• RECORD EXTRACTS:
══════════════════════════════

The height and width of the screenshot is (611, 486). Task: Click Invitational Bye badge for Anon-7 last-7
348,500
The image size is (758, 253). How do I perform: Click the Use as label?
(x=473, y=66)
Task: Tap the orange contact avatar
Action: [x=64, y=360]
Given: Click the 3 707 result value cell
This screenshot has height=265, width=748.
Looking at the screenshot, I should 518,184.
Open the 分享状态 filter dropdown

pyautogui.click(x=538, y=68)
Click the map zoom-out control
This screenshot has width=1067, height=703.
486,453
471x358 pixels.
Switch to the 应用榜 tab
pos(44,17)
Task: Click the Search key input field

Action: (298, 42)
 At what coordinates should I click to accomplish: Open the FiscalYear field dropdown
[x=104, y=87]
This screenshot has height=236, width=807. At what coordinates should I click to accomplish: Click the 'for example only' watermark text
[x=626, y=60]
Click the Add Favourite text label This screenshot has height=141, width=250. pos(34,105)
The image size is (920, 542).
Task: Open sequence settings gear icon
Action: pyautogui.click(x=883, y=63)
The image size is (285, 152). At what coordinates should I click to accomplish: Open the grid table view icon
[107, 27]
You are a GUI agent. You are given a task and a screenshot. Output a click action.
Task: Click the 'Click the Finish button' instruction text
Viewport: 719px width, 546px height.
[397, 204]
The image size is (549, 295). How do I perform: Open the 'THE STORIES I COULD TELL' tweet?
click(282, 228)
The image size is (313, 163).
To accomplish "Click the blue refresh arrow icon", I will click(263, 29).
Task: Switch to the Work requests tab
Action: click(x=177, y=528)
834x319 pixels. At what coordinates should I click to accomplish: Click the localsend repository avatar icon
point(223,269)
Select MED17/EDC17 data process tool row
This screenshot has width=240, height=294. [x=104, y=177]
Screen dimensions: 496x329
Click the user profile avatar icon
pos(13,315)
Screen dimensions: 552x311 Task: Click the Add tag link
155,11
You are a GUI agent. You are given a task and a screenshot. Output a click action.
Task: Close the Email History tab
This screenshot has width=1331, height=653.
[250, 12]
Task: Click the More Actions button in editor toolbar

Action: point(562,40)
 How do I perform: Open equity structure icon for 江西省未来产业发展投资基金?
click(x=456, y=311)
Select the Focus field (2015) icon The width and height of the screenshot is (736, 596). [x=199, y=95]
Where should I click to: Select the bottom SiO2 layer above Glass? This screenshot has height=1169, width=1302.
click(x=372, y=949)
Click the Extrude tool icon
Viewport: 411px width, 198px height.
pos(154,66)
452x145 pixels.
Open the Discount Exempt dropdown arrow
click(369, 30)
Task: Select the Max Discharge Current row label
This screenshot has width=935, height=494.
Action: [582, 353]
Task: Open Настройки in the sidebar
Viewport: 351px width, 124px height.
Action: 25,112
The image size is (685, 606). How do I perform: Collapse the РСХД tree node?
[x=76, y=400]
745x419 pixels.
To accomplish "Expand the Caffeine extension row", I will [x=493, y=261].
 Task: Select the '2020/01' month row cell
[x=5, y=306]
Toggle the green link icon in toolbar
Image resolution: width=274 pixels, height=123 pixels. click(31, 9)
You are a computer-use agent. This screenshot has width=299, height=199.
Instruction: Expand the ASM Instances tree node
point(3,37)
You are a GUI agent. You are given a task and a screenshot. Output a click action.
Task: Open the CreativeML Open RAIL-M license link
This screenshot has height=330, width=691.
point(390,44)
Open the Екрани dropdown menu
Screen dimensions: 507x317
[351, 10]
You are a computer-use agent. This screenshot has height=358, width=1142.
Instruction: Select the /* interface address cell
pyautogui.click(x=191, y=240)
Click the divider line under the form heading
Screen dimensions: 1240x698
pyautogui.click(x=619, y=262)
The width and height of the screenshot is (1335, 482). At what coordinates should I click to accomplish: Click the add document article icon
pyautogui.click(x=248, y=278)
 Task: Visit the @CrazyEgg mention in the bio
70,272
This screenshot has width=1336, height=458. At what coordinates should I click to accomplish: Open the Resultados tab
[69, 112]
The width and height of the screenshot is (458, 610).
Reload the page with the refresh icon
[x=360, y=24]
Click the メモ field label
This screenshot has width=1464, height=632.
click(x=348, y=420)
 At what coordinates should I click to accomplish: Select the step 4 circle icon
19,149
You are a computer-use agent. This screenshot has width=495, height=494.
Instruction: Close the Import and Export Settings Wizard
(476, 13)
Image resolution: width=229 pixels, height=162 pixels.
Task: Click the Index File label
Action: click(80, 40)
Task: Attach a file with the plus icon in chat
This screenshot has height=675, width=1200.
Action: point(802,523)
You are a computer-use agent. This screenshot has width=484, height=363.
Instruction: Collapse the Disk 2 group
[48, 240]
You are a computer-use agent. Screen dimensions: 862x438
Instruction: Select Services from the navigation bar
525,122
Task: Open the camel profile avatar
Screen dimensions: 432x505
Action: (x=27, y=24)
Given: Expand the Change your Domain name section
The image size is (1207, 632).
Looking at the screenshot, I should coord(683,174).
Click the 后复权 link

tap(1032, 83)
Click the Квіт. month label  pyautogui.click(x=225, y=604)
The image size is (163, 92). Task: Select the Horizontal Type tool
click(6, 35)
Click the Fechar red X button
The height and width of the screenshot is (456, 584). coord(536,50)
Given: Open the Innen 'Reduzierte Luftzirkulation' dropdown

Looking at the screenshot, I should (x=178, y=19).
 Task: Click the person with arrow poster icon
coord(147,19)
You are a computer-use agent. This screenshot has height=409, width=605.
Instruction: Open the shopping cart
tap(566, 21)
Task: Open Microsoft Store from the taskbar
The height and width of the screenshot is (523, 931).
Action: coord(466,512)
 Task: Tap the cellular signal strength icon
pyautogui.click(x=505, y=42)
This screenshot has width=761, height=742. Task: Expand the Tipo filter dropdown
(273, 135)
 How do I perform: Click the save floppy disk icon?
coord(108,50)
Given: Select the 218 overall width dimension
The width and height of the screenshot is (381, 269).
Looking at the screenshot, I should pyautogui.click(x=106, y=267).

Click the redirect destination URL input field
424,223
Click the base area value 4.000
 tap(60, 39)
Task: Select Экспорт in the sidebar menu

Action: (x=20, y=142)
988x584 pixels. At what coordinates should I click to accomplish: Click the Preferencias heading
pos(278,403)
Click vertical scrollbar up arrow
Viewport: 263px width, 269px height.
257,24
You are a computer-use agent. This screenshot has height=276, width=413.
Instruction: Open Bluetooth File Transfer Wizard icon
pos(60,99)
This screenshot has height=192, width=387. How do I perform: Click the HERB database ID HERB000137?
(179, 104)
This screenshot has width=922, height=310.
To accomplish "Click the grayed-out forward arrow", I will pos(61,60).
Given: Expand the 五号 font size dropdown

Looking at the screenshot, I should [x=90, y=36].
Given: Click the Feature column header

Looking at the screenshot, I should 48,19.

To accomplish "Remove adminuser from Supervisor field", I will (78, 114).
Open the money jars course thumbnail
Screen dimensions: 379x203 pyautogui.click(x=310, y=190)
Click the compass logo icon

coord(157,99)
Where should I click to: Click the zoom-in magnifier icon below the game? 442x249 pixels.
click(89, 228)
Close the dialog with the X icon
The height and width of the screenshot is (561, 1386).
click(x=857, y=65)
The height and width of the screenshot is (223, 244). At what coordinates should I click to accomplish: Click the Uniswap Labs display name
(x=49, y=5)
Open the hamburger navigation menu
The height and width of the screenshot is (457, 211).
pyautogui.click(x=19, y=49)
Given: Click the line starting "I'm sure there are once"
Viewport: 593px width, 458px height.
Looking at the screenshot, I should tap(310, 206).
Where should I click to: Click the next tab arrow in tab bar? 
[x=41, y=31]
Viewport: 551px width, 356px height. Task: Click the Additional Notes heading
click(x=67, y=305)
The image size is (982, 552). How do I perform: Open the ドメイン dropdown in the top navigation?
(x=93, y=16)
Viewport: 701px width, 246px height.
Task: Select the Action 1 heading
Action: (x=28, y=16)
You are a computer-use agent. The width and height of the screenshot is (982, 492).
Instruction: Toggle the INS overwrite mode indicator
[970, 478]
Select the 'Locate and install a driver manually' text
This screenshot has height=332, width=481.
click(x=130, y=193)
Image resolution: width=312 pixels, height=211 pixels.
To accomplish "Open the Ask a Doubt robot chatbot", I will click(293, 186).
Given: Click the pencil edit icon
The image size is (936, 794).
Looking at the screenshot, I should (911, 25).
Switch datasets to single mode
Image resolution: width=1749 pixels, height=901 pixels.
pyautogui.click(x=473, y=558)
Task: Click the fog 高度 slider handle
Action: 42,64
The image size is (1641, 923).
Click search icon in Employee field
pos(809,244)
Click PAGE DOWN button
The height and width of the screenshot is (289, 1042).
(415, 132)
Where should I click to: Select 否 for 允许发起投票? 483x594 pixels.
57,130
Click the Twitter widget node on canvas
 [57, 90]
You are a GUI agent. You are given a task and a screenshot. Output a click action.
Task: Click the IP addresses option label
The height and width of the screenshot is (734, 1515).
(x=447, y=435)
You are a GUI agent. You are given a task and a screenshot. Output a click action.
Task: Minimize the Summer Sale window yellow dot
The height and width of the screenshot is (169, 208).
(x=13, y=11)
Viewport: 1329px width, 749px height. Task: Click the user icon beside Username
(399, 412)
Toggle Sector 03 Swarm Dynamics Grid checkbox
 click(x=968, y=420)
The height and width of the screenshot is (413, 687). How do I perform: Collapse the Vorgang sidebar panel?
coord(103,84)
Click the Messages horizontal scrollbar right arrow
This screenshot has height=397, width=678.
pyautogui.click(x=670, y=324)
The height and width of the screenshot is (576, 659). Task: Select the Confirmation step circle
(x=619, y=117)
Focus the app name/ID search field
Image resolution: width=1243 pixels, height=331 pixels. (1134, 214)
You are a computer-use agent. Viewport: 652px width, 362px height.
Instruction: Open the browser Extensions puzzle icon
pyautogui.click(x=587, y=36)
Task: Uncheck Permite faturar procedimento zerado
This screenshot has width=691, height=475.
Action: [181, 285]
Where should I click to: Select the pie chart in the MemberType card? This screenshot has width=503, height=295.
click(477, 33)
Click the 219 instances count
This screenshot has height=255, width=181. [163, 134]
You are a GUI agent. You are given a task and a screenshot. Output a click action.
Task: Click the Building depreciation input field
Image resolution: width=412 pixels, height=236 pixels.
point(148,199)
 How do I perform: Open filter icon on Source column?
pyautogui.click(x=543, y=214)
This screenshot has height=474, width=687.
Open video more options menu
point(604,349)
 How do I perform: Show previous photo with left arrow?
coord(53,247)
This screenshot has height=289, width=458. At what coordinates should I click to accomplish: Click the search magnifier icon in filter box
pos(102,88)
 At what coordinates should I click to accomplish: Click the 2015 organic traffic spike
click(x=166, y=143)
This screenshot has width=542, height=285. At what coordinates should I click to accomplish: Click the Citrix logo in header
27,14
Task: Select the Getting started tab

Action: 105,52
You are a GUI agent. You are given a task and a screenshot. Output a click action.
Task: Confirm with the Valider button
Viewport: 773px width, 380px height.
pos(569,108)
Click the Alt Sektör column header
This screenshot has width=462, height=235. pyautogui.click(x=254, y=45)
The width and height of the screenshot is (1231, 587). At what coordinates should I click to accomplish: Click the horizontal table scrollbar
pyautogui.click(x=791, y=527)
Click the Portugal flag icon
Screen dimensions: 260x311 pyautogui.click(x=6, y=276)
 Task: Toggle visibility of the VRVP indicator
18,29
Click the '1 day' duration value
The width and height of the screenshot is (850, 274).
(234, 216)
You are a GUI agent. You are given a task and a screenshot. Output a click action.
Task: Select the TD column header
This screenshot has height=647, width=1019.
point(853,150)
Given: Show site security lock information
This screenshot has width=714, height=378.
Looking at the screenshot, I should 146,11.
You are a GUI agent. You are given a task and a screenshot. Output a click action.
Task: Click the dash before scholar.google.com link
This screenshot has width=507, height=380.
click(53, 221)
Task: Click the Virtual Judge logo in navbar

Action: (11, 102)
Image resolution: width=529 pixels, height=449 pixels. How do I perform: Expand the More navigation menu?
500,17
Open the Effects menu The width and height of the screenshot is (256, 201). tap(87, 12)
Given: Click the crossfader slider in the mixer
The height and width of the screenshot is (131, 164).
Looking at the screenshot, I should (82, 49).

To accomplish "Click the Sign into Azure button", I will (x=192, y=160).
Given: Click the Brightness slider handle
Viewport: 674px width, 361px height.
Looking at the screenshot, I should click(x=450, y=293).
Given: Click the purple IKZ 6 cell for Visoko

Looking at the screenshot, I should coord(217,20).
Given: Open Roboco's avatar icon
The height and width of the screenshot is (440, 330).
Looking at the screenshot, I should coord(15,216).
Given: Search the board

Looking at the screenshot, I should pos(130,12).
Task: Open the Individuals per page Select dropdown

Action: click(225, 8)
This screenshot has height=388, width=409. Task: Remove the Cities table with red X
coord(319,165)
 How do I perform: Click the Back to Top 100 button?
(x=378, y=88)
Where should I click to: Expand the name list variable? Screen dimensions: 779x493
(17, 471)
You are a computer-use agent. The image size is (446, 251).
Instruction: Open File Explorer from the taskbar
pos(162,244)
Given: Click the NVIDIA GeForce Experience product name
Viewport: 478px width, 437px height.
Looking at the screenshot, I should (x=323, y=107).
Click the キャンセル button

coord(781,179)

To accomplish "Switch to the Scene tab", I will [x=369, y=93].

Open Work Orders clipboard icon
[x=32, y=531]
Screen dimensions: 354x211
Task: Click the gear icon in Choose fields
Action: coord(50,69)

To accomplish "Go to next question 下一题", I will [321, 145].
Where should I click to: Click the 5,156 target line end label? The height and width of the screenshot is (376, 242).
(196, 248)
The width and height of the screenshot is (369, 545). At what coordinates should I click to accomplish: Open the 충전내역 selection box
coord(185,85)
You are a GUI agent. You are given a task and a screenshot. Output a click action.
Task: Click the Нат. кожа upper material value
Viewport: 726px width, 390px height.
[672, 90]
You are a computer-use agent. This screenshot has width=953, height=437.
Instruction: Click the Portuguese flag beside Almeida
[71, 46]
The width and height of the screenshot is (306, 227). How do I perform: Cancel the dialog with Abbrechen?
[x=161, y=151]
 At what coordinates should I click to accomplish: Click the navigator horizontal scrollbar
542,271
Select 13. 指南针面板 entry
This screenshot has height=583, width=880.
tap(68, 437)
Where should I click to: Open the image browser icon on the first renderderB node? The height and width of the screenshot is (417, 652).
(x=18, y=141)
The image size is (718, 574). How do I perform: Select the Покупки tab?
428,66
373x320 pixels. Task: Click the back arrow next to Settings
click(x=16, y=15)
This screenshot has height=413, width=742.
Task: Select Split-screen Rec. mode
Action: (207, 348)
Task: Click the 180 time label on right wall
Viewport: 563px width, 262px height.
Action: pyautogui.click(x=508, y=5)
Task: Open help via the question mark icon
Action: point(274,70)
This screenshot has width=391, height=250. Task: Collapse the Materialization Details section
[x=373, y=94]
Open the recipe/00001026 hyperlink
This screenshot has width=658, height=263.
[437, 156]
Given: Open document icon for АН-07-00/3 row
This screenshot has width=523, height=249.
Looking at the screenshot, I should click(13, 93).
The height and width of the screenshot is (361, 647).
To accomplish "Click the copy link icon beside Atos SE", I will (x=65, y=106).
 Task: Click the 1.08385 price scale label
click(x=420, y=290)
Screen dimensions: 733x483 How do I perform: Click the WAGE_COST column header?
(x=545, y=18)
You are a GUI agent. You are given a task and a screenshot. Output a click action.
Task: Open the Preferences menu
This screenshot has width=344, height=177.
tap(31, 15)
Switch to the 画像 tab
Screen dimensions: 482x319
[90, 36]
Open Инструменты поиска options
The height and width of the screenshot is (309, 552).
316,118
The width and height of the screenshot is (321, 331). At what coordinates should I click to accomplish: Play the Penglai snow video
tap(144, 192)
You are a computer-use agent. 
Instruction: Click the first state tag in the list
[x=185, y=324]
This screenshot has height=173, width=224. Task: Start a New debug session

══════════════════════════════

• WHAT TO DO: Search the data for the string "computer". List each line that has it.

• TASK ANSWER:
You are a computer-use agent. This screenshot has width=299, height=199.
You are a computer-use agent. This screenshot has height=358, width=1142.
You are a computer-use agent. This screenshot has width=495, height=494.
You are a computer-use agent. This screenshot has width=484, height=363.
You are a computer-use agent. Screen dimensions: 862x438
You are a computer-use agent. This screenshot has height=409, width=605.
You are a computer-use agent. This screenshot has height=276, width=413.
You are a computer-use agent. The width and height of the screenshot is (982, 492).
You are a computer-use agent. Viewport: 652px width, 362px height.
You are a computer-use agent. The image size is (446, 251).
You are a computer-use agent. This screenshot has width=953, height=437.
You are a computer-use agent. 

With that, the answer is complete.